Un passage curieux d’Isidore[29] nous apprend que chez les profanes la dimension des livres était déterminée par la nature même des écrits ; ainsi les lettres et les poésies s’écrivaient dans un petit format, tandis que le grand format était réservé aux histoires. Le recueil des poésies de Martial devait donc être écrit dans un petit format qui n’exigeait que peu de papier, ce qui explique comment il pouvait être vendu à un prix aussi peu élevé.

Du moment où nous pouvons apprécier ce que coûtait la fabrication des livres, et quelle était leur dimension, il reste à connaître quel était le prix payé aux scribes par page ou par cent de vers, afin de mieux calculer la valeur que pouvait avoir le papier.

S’il n’y a point d’exagération poétique dans ce que nous dit Martial, les copistes, à Rome, écrivaient avec une telle célérité, que, pour son second livre qui forme 22 pages dans l’édition d’Aide, et qui contient plus de cinq cents vers, il ne leur fallait qu’une heure pour les transcrire. M. Géraud, dans son excellent Essai sur les livres, fait à ce sujet le calcul suivant :

Admettons que le poète exagère, et, au lieu d’une heure, mettons quatre heures pour copier les cinq cent quarante vers qui composent ce second livre ; supposons de plus que, dans l’atelier du libraire, cinq copistes sous la dictée d’un lecteur soient occupés à transcrire le second livre de Martial, et qu’ils travaillent huit heures par jour, ils auront fait dix exemplaires chaque jour, et trois cents exemplaires en un mois[30]. (p. 204.)

Peut-être pourrez-vous découvrir quelque document qui éclairera mieux la question importante du prix des livres dans l’antiquité ; je m’en rapporte à cet égard à votre science et à votre sagacité si généralement appréciées.

Mais dans les calculs il faut, pour établir la comparaison avec les prix actuels, tenir compte de ce que les écrits n’étaient grevés d’aucun droit de propriété littéraire ; ce droit si légitime, récemment protégé par une forte et persévérante volonté qui l’a fait introduire dans le droit des nations, est une invention toute récente. Aucune indication, concernant ce droit, n’a pu être découverte ni dans la législation grecque ni dans la législation romaine, ni même dans les écrits des auteurs anciens. Les vers, nous dit Tacite[31], ne conduisent ni aux honneurs ni à la fortune ; le seul bien qu’ils procurent est un plaisir fugitif, et des louanges frivoles et stériles.

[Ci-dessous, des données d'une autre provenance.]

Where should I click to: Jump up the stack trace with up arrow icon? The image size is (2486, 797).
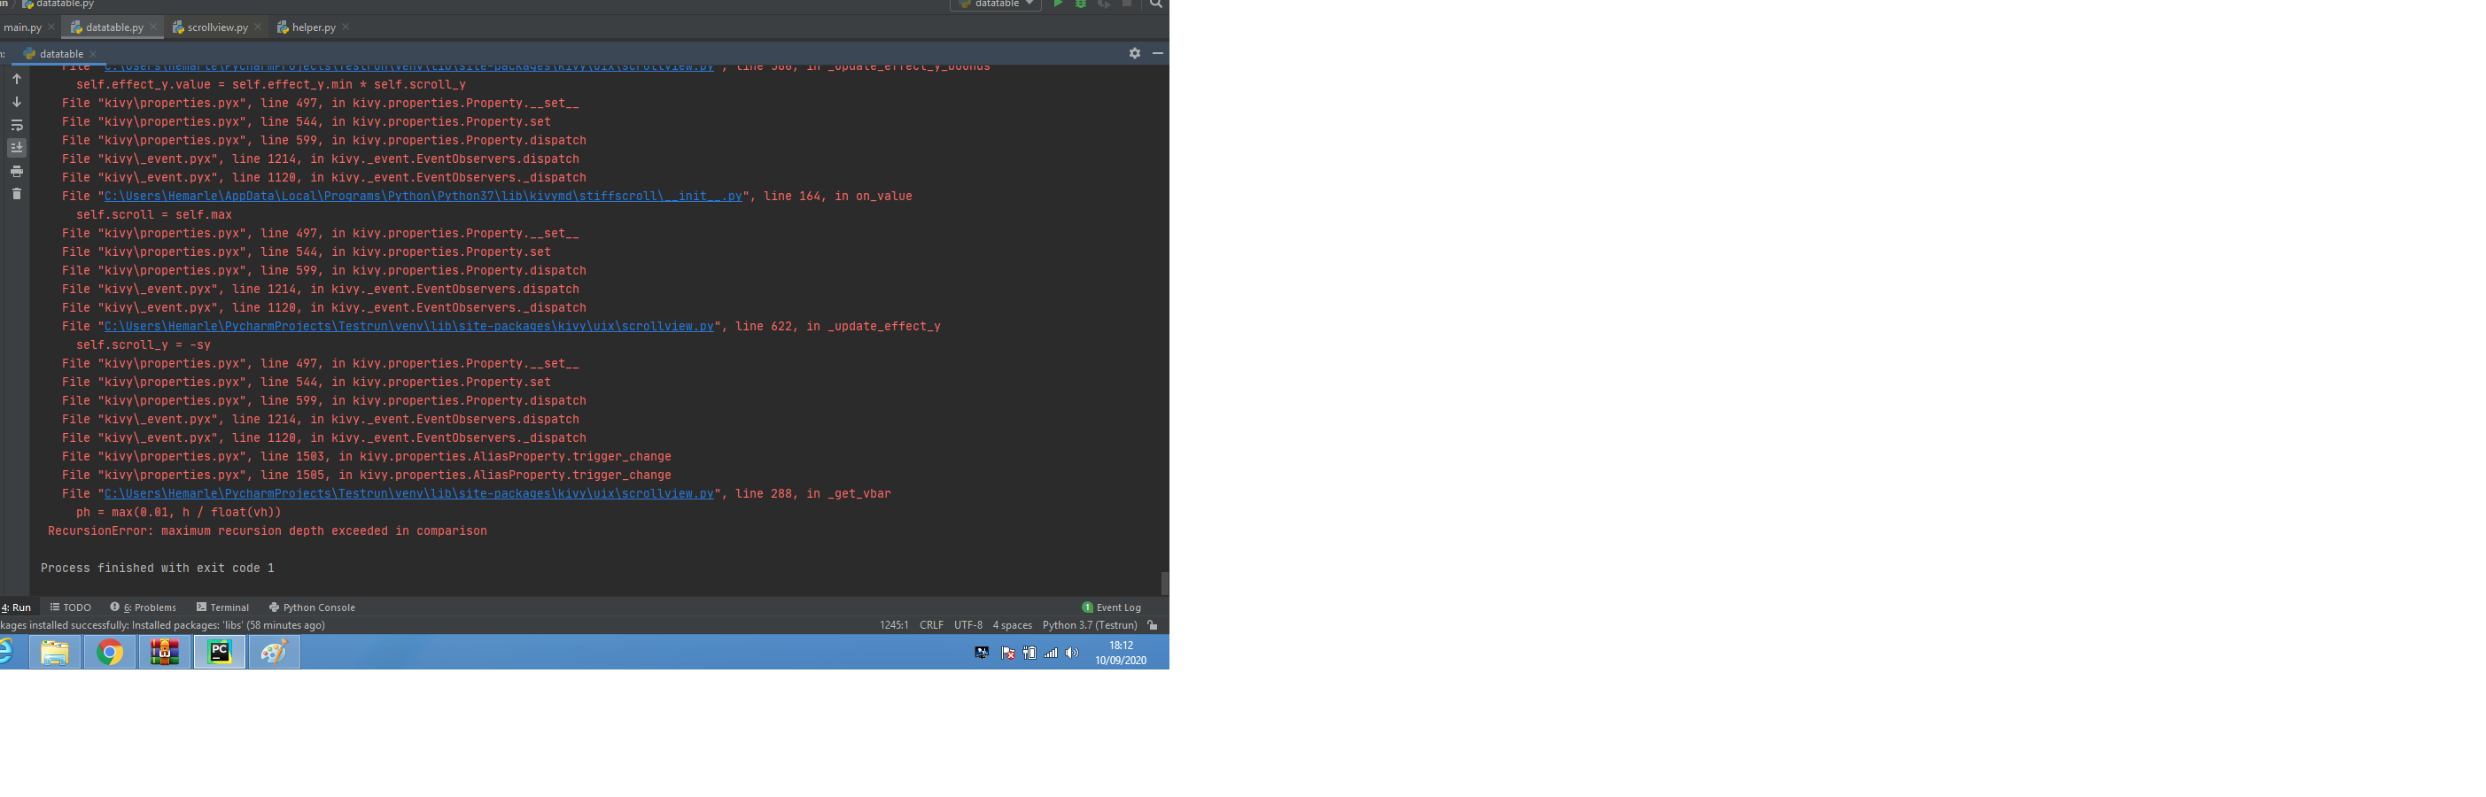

C’était donc aux princes, c’était aux grands à rémunérer les poètes, et si cette dette fut souvent acquittée généreusement par eux, plus souvent encore le mérite fut méconnu. Il est pénible de voir que pour obtenir une tunique, puis un manteau, Martial soit obligé de les faire solliciter par sa muse aussi humblement que le grand Corneille, adressant au financier Montoron sa supplique, dans la dédicace en tête de Cinna !

Aussi quelquefois les poètes, dans leur indignation contre leur sort misérable, laissaient échapper de leur cœur indigné, aussi bien dans l’antiquité que dans les temps modernes, des plaintes énergiques et généreuses, telles entre autres sont celles de Théocrite dams sa belle idylle intitulée les Grâces, où, par leur intercession et celle des Muses, ce grand poète, tout en promettant une gloire immortelle à Hiéron, sollicite un bienveillant appui de son pouvoir royal.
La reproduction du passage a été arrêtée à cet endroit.